А когда разговор в клубе с командирами рот закончился, весть о приезде девушки-врача уже облетела весь батальон. Почтарь Тряпкин не пощадил ног и обегал все роты, сообщая сногсшибательную весть. «Врача, братки, привез, у нас в батальоне служить будет, размолоденькая, расхорошенькая, ни в сказке сказать, ни пером описать. Такая разок посмотрит, будь при смерти, а и то подымешься…» — болтал на каждом перекрестке Тряпкин, прозванный бойцами за свою склонность к болтовне Трёпкиным.
Не прошло и часа после совещания в клубе, а каптерка первой роты переселилась в расположение второй роты, и в освободившейся землянке начались спешные работы по оборудованию жилища для военврача Тарасенко, которая все еще спала в эти часы крепким, безмятежным сном, не зная, не ведая, сколько хлопот принесла она своим появлением в батальоне капитана Тихонова.
17
Егоров поднялся в четыре часа. Сунул ноги в сапоги и, набросив шинель на плечи, вышел из землянки. Сделав два-три шага, остановился, поднял голову, сторожко прислушался. Небо было звездное. В пади тихо, безветренно. Маячили в сумраке часовые.

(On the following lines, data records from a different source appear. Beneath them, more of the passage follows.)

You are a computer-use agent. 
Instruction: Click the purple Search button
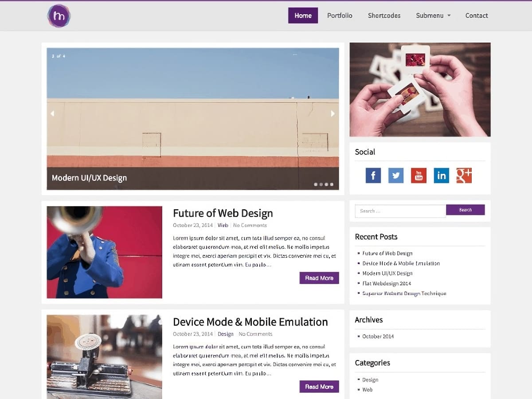466,210
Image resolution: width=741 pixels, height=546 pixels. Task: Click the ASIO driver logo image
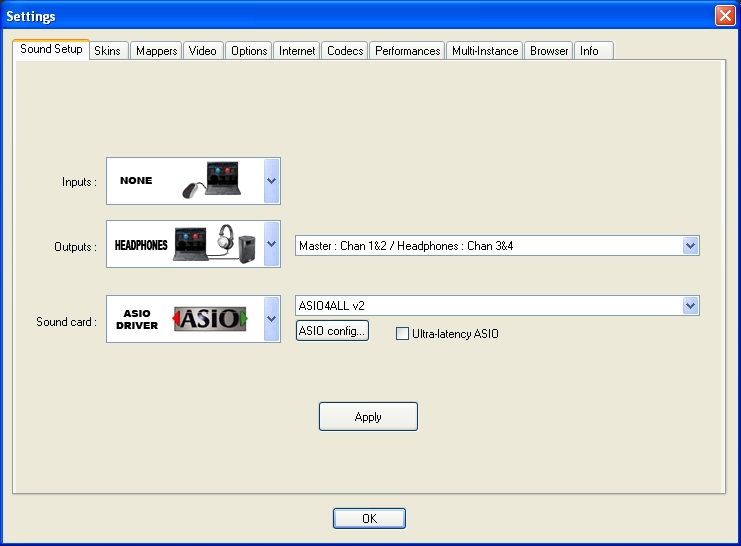pos(211,319)
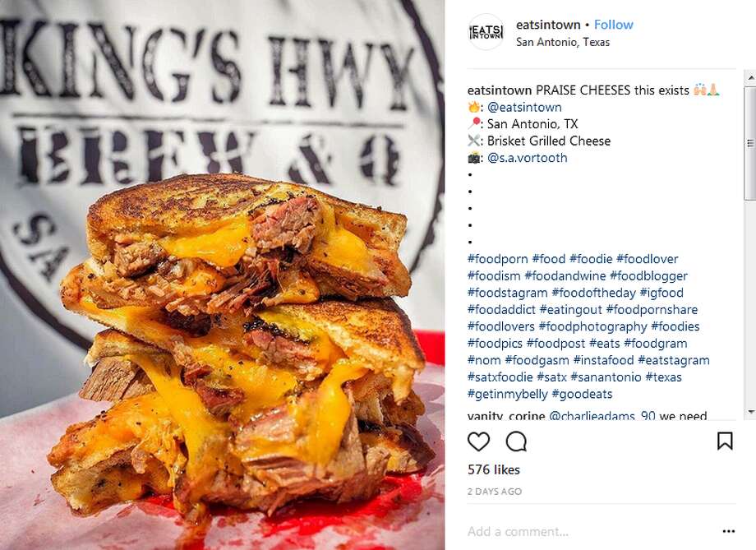Viewport: 756px width, 550px height.
Task: Click the scrollbar up arrow in comments
Action: coord(750,76)
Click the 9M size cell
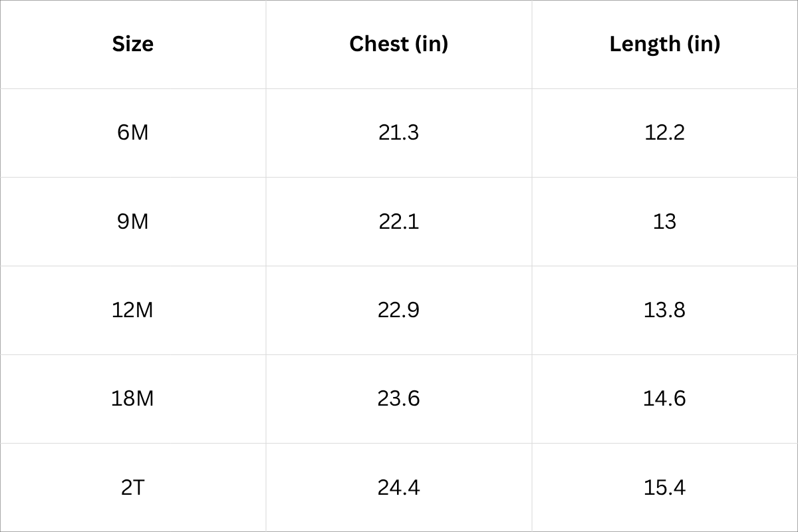The height and width of the screenshot is (532, 798). [x=133, y=221]
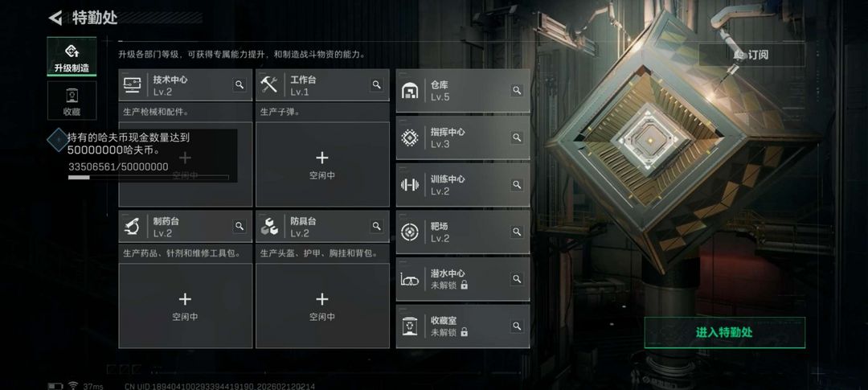Add production in 工作台 idle slot
Screen dimensions: 868x390
[322, 165]
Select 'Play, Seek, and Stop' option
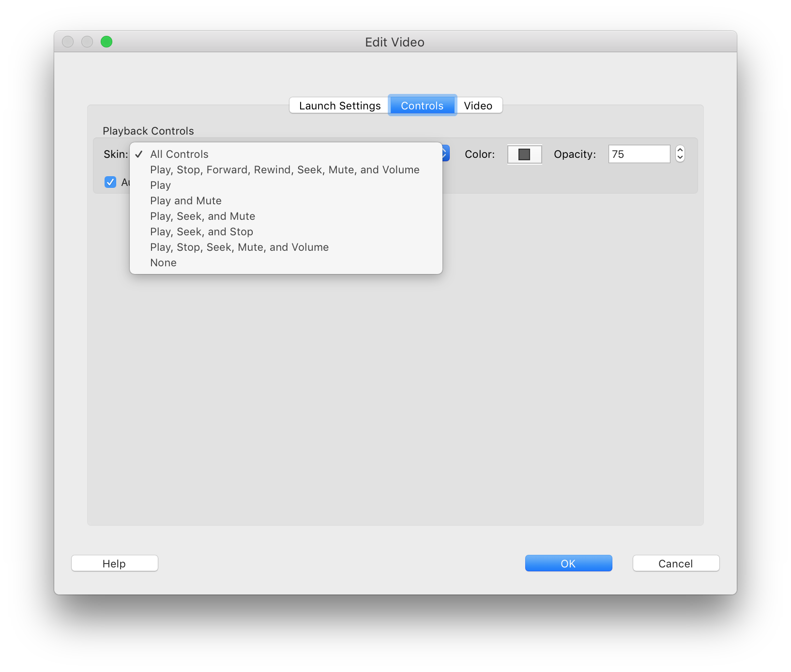The image size is (791, 672). (201, 232)
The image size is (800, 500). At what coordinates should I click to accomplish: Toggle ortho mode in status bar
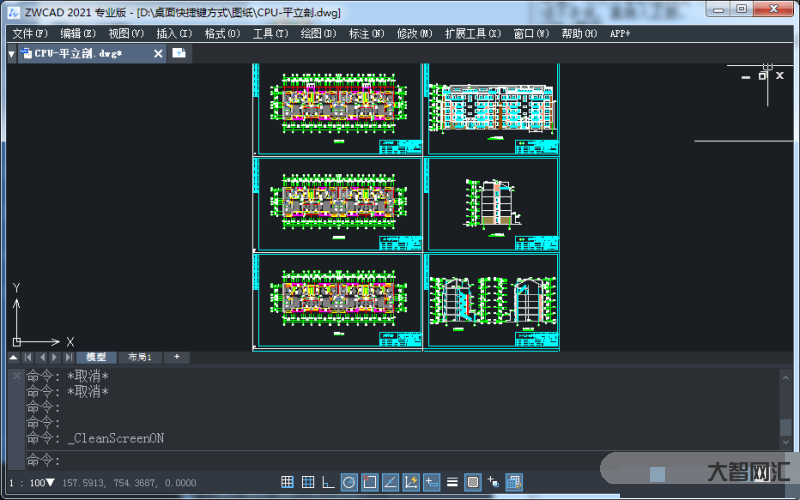click(328, 483)
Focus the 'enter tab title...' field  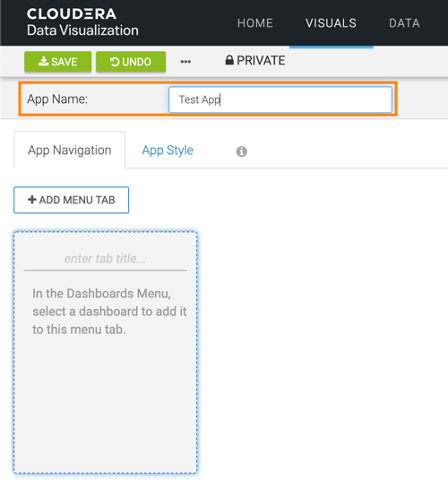click(x=105, y=259)
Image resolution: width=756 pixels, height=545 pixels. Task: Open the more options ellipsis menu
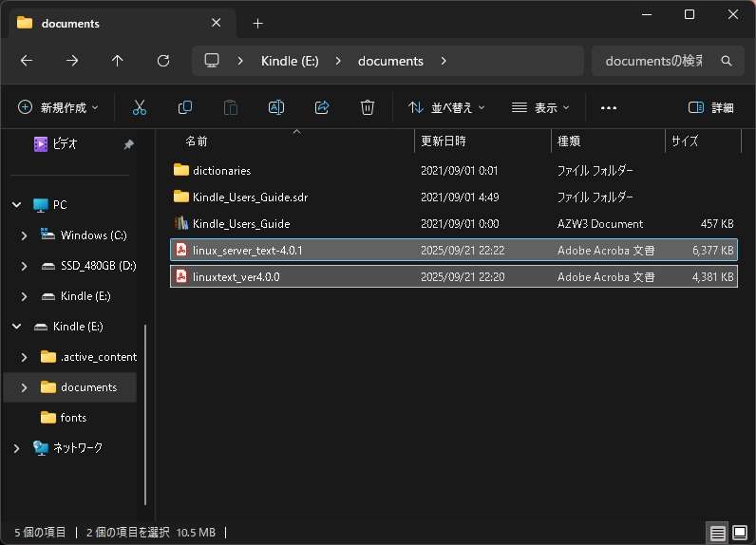[x=609, y=108]
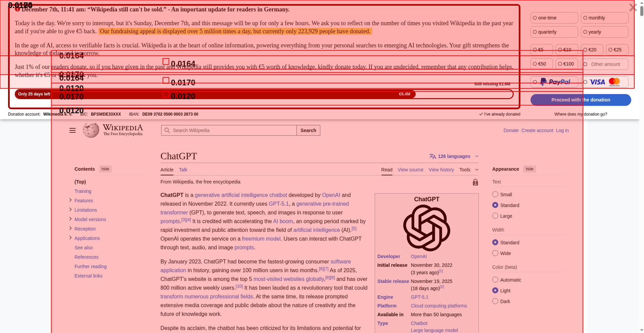The width and height of the screenshot is (644, 333).
Task: Close the donation banner with X
Action: (632, 8)
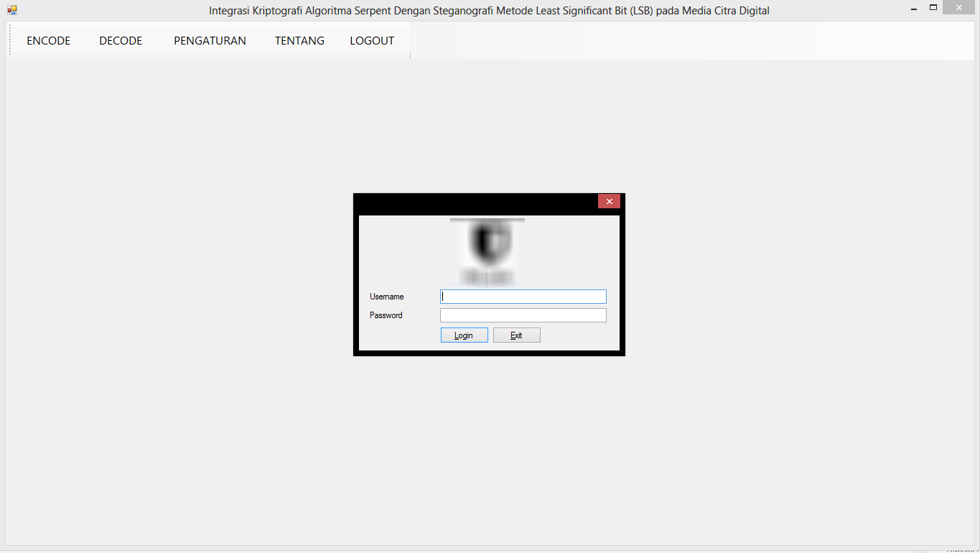Click the TENTANG menu item

[x=299, y=41]
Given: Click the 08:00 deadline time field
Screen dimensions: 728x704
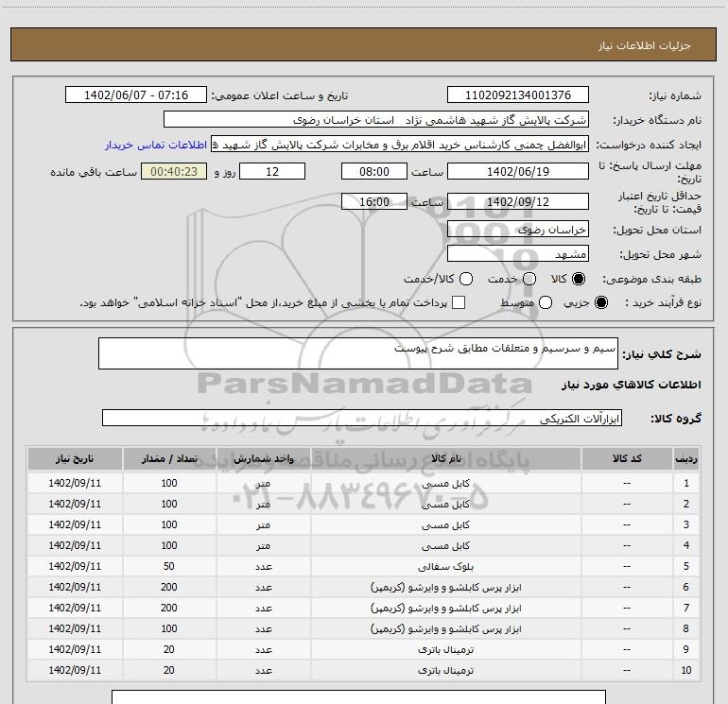Looking at the screenshot, I should [x=373, y=172].
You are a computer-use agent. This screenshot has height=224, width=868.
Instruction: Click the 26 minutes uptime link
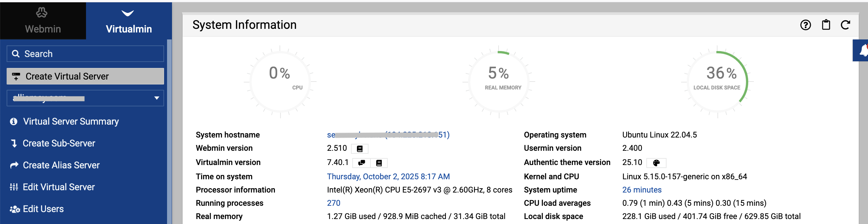(x=642, y=190)
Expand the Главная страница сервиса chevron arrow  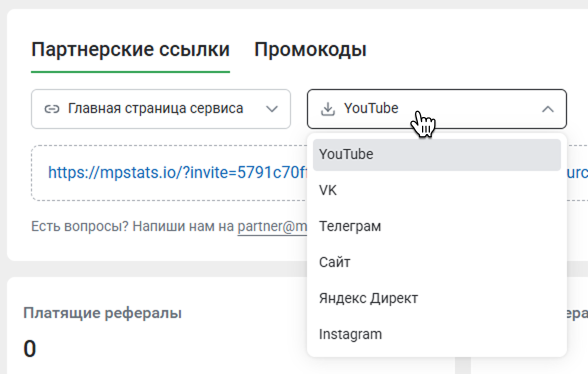[x=272, y=109]
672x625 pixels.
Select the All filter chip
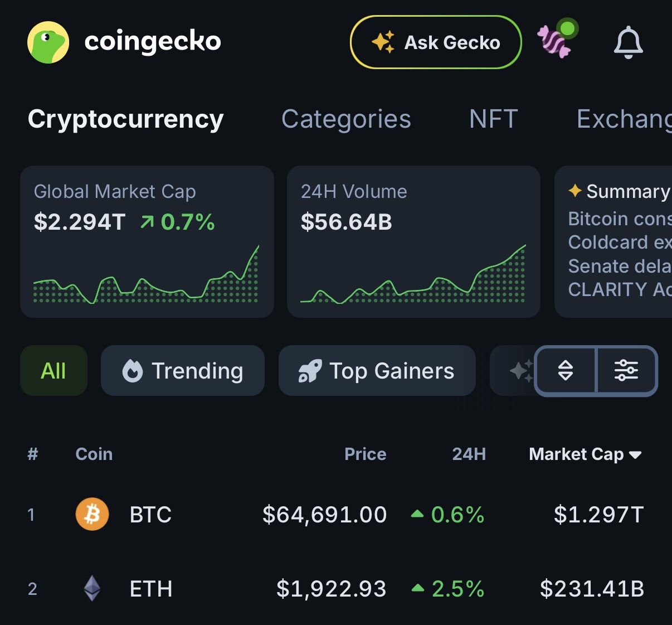(53, 371)
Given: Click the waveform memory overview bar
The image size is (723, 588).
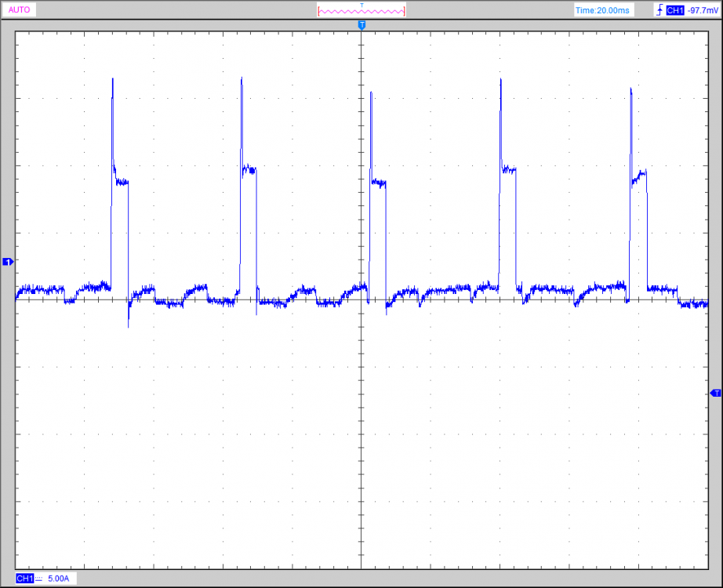Looking at the screenshot, I should pyautogui.click(x=362, y=11).
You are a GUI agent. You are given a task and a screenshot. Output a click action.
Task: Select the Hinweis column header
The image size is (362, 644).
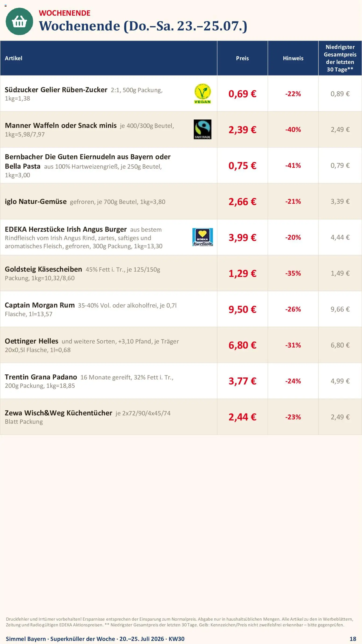[x=293, y=58]
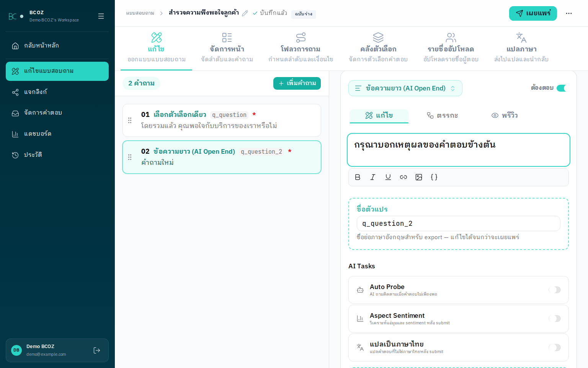Click the ชื่อตัวแปร q_question_2 input field

pyautogui.click(x=458, y=223)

«Тишина. Хорошо. Можно поднимать людей», — подумал Егоров и заспешил обратно в землянку. Возле двери он опять остановился, закинув голову, посмотрел на мерцающие и перекатывающиеся звезды. Чем-то далеким и в то же время знакомым-знакомым повеяло на него от этой картины. Припомнилась юность: он живет в работниках у кулака Калинникова в большом трактовом селе. Хозяин содержит постоялые дворы, торгует скотом. Филипп на трех лошадях возит с лугов сено. За день он должен съездить на луга не меньше трех раз. Зимний день короток, и волей-неволей приходится прихватывать ночь. Уставшие лошади мерно шагают по неторному зимнику, освещенному серебряным месяцем. Филипп завернулся в доху, лежит на возу, на спине, смотрит в небо, звезды отрываются, перекатываются, вычерчивая брызжущие искорками дорожки…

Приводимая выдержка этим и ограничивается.